**Directive:**
Copy the records from their start through the line containing "center [943, 421].", swapping "Identify" for "Locate" and leaving everything else unchanged.

Content starts

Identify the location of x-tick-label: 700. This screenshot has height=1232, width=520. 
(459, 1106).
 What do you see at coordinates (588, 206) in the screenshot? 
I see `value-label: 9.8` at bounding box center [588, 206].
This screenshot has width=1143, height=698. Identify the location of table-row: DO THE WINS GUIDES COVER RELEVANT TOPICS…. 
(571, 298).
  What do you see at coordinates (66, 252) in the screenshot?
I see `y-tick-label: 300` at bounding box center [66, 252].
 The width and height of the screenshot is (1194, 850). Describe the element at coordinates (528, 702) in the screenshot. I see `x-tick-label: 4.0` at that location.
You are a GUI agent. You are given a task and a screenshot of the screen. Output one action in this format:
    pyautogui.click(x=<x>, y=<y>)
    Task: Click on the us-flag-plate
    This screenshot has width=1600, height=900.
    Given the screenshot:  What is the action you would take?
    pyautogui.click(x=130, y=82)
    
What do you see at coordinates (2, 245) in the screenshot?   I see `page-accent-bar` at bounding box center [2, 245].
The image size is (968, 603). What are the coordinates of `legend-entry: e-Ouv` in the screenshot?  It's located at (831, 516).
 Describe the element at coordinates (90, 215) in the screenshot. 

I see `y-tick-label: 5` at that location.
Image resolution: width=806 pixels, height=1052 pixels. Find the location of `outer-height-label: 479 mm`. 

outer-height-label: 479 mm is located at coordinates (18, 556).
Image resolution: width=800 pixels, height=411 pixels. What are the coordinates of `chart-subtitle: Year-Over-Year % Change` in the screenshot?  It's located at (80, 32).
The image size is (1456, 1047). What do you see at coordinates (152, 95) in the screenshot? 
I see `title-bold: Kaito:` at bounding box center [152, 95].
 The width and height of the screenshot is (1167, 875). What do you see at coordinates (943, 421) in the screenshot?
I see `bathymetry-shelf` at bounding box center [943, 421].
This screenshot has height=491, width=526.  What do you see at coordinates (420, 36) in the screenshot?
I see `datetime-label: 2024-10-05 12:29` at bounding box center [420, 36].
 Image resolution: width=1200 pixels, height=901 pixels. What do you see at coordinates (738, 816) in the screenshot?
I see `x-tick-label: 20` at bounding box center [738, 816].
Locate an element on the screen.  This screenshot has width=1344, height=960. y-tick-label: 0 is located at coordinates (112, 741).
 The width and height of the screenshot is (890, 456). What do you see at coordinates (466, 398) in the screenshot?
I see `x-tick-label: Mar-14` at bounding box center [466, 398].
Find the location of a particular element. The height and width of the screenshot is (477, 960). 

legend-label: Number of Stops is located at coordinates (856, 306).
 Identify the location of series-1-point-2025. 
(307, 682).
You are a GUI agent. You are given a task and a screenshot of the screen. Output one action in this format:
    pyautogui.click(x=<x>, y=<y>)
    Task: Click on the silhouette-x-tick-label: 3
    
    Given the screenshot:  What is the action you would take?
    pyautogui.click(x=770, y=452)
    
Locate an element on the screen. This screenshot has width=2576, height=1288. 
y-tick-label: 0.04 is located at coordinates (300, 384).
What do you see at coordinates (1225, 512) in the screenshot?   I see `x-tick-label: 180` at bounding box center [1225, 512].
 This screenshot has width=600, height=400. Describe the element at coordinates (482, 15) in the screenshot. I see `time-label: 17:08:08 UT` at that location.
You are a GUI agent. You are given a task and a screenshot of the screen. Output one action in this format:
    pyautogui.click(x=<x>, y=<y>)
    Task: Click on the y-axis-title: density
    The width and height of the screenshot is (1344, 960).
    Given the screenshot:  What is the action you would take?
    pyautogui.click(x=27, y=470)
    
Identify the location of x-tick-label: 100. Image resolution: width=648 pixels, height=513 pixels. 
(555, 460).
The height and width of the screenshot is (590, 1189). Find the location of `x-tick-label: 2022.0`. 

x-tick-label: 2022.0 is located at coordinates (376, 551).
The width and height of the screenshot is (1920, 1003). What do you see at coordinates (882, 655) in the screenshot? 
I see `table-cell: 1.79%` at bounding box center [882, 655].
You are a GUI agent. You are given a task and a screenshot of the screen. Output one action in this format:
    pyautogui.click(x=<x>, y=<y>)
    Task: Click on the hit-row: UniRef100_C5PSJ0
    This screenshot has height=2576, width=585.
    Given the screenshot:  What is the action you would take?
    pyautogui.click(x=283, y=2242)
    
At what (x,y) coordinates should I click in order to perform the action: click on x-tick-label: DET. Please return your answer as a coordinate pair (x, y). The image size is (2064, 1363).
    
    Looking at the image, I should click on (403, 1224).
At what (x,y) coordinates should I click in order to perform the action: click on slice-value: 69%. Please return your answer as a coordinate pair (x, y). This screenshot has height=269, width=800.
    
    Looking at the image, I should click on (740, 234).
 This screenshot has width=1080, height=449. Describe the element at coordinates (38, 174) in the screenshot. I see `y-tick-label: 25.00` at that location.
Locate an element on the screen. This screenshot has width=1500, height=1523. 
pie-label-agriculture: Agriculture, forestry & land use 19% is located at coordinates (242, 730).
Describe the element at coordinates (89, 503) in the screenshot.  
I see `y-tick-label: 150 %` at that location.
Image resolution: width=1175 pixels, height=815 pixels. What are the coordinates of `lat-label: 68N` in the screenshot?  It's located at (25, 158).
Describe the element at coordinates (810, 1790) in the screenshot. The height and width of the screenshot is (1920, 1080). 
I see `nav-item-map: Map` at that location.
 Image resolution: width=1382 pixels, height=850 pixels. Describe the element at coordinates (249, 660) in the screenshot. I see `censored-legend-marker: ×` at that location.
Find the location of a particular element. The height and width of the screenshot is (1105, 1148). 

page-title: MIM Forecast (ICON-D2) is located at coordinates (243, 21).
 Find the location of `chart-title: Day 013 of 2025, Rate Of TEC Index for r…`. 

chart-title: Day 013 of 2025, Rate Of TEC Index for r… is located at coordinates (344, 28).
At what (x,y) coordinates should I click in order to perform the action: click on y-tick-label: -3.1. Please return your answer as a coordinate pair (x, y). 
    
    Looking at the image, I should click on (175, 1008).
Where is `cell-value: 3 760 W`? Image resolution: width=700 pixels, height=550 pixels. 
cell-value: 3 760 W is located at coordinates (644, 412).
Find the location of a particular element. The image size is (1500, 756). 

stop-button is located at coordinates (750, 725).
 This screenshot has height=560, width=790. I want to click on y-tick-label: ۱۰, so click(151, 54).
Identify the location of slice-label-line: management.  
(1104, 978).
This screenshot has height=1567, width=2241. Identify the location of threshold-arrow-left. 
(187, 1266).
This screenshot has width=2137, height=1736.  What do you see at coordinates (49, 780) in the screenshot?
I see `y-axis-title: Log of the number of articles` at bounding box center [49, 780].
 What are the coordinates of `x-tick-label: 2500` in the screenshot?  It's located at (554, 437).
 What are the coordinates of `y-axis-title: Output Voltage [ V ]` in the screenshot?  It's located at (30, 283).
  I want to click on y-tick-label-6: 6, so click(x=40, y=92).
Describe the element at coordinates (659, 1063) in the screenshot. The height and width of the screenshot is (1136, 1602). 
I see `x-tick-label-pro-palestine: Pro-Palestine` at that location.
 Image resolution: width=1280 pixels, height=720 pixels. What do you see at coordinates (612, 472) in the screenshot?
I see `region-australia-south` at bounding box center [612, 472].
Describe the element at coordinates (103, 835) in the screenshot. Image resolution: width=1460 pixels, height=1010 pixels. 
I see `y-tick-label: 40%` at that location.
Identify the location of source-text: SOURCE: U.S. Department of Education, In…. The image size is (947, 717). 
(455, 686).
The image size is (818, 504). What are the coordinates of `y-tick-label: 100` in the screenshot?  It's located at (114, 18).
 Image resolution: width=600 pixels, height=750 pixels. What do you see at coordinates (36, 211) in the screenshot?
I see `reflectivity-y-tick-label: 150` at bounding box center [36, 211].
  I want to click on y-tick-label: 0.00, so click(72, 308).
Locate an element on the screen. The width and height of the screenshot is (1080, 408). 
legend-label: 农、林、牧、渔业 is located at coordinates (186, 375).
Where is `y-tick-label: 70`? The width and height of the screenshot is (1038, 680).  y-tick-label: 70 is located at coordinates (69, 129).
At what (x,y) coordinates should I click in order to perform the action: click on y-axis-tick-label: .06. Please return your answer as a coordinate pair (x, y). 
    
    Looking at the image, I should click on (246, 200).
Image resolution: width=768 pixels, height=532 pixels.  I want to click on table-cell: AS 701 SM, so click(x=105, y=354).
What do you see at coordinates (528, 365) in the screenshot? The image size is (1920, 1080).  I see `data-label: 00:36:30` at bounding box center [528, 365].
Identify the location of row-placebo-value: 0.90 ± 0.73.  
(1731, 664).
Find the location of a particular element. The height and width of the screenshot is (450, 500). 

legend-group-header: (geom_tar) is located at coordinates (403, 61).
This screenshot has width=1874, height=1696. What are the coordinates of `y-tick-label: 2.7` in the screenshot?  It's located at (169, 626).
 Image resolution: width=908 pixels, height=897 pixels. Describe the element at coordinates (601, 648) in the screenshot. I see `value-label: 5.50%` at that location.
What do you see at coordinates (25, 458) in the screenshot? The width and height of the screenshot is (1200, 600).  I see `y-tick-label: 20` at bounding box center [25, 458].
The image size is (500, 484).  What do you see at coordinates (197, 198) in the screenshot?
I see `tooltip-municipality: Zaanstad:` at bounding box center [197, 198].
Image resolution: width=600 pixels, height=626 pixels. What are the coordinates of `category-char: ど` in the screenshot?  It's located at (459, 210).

Content ends

**Output:**
Locate the location of x-tick-label: 700. This screenshot has height=1232, width=520. 
(459, 1106).
 What do you see at coordinates (588, 206) in the screenshot? 
I see `value-label: 9.8` at bounding box center [588, 206].
This screenshot has width=1143, height=698. Locate the location of table-row: DO THE WINS GUIDES COVER RELEVANT TOPICS…. 
(571, 298).
  What do you see at coordinates (66, 252) in the screenshot?
I see `y-tick-label: 300` at bounding box center [66, 252].
 The width and height of the screenshot is (1194, 850). Describe the element at coordinates (528, 702) in the screenshot. I see `x-tick-label: 4.0` at that location.
You are a GUI agent. You are given a task and a screenshot of the screen. Output one action in this format:
    pyautogui.click(x=<x>, y=<y>)
    Task: Click on the us-flag-plate
    This screenshot has width=1600, height=900.
    Given the screenshot:  What is the action you would take?
    pyautogui.click(x=130, y=82)
    
What do you see at coordinates (2, 245) in the screenshot?   I see `page-accent-bar` at bounding box center [2, 245].
The image size is (968, 603). What are the coordinates of `legend-entry: e-Ouv` in the screenshot?  It's located at (831, 516).
 Describe the element at coordinates (90, 215) in the screenshot. 

I see `y-tick-label: 5` at that location.
Image resolution: width=806 pixels, height=1052 pixels. Find the location of `outer-height-label: 479 mm`. 

outer-height-label: 479 mm is located at coordinates (18, 556).
Image resolution: width=800 pixels, height=411 pixels. What are the coordinates of `chart-subtitle: Year-Over-Year % Change` in the screenshot?  It's located at (80, 32).
The image size is (1456, 1047). What do you see at coordinates (152, 95) in the screenshot? 
I see `title-bold: Kaito:` at bounding box center [152, 95].
 The width and height of the screenshot is (1167, 875). What do you see at coordinates (943, 421) in the screenshot?
I see `bathymetry-shelf` at bounding box center [943, 421].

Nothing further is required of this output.